Quelques mois après Catherine Coquery-Vidrovitch7, François-Xavier Fauvelle livre aussi son rapport à l’Afrique. Les deux historiens n’en sont certes pas au même stade de leur carrière, mais là où la première livre un travail d’ego-itinéraire, le second se cantonne à quelques pages sur lui-même pour laisser la place à un travail épistémologique, entamé dès ses premiers écrits. Si certains ont voulu compenser le déficit de crédibilité des sujets africains dans le champ scientifique par une surévaluation de la place du continent dans l’histoire, le professeur au Collège de France n’a jamais cédé à ces deux impasses. Il privilégie une approche humble et ambitieuse qui aborde son champ d’étude comme un puzzle sans bords, dans lequel les pièces manquantes ne constituent pas des dissonances mais une invitation à explorer l’ensemble des champs du possible afin d’approcher, au plus près, les sociétés médiévales africaines.

Sources
  1. François-Xavier Fauvelle, Penser l’histoire de l’Afrique, CNRS éditions, 2022, p. 9.

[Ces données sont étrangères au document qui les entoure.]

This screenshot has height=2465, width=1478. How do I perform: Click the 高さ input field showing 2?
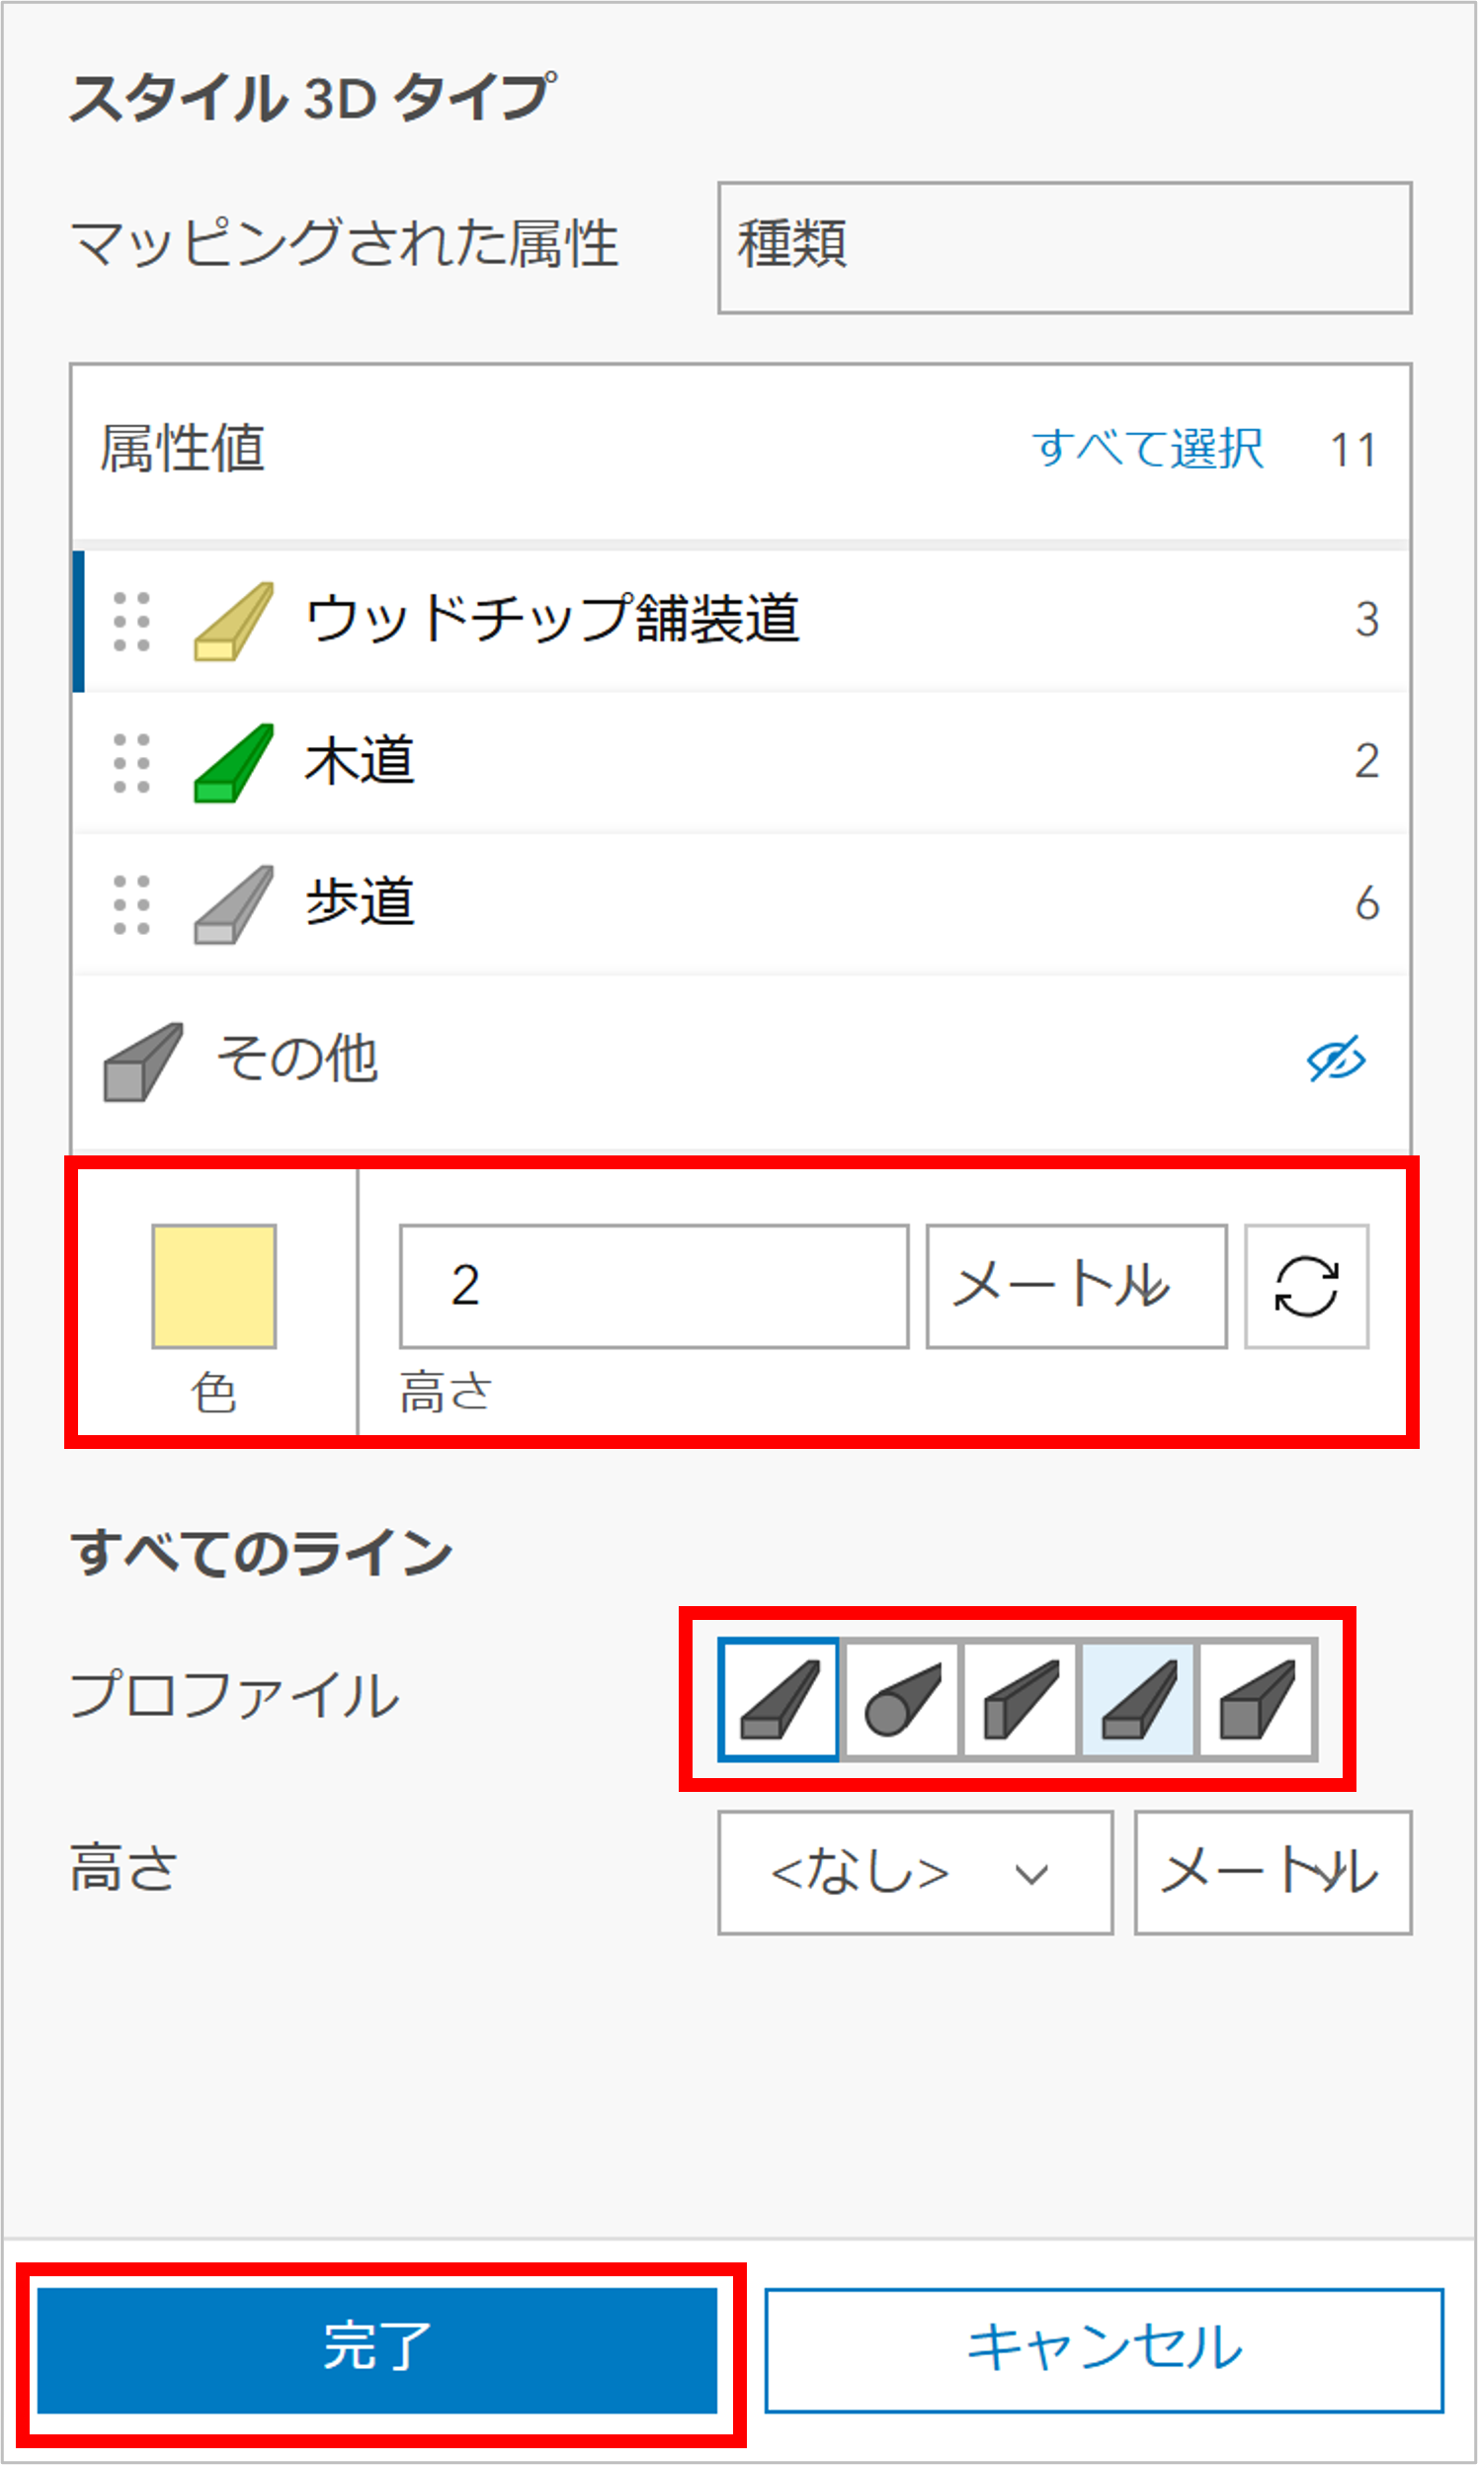tap(654, 1286)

  2. François-Xavier Fauvelle, Leçons de l’histoire de France, Collège de France/Fayard, 2020.
  3. François-Xavier Fauvelle, L’Afrique de Cheikh Anta Diop, Karthala, 1996.
  4. François-Xavier Fauvelle, Le Rhinocéros d’or. Histoires du Moyen Âge africain, Alma, 2013.
  5. François-Xavier Fauvelle (dir.), L’Afrique ancienne. De l’Acacus au Zimbabwe (20 000 avant notre ère-XVIIe siècle), Belin, 2018.
  6. François-Xavier Fauvelle et Isabelle Surun (dir.), Atlas historique de l’Afrique. De la préhistoire à nos jours, Autrement, 2019.
  7. Catherine Coquery-Vidrovitch, Le Choix de l’Afrique. Les combats d’une pionnière de l’histoire africaine, La Découverte, 2021.